START Provided data

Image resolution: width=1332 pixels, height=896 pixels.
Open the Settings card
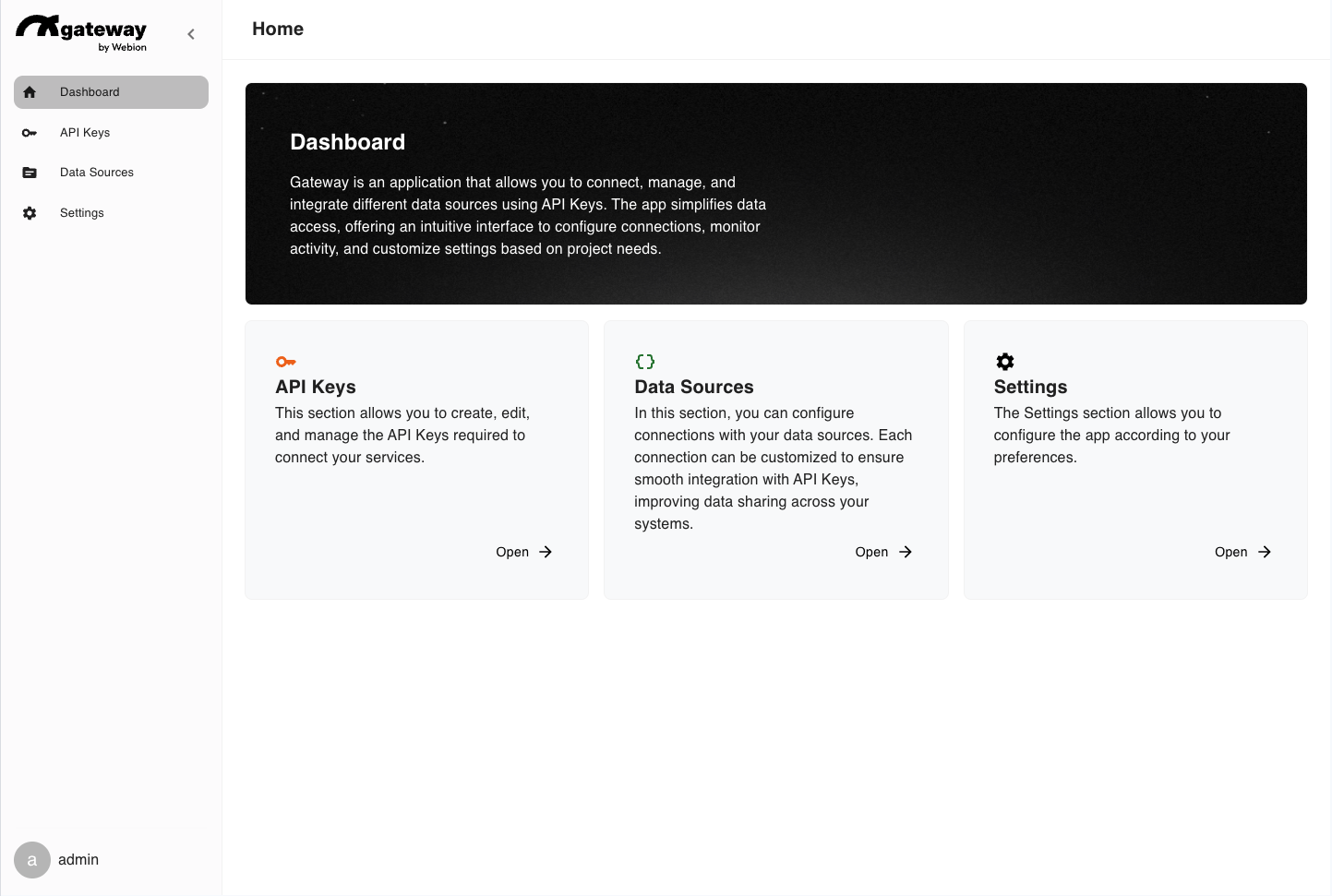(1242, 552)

END Provided data
START Provided data

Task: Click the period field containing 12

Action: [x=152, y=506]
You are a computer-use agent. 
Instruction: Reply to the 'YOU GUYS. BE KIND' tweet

END Provided data
START Provided data

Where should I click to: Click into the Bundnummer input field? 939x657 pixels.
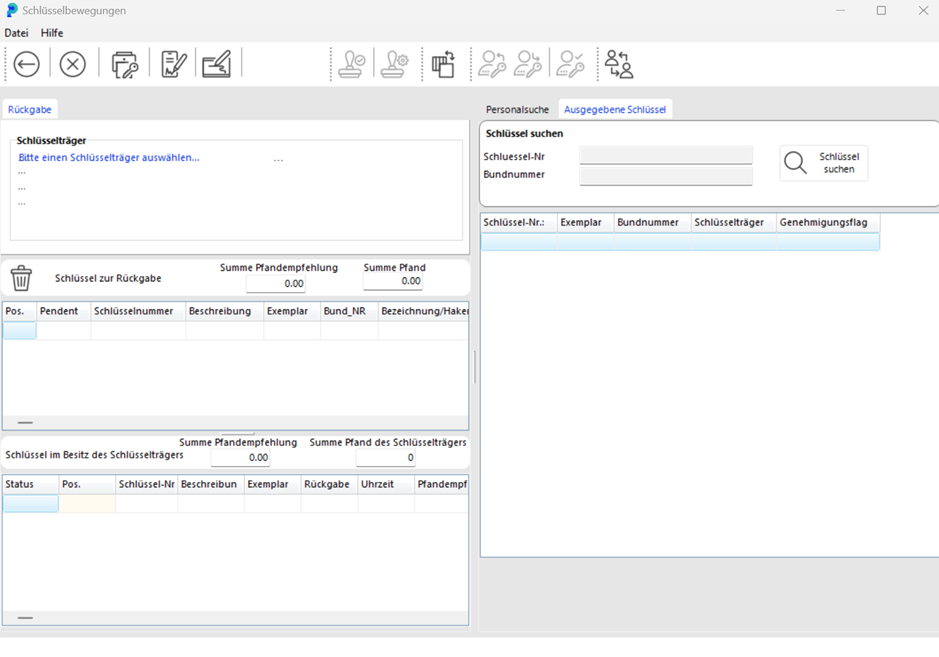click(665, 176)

END Provided data

**What you should do**
Since only part of the listing is wanted, copy exactly the lines from the one holding "You are a computer-use agent." to the one holding "Instruction: Reply to", both included.

**Worked solution**
You are a computer-use agent. 
Instruction: Reply to the 'YOU GUYS. BE KIND' tweet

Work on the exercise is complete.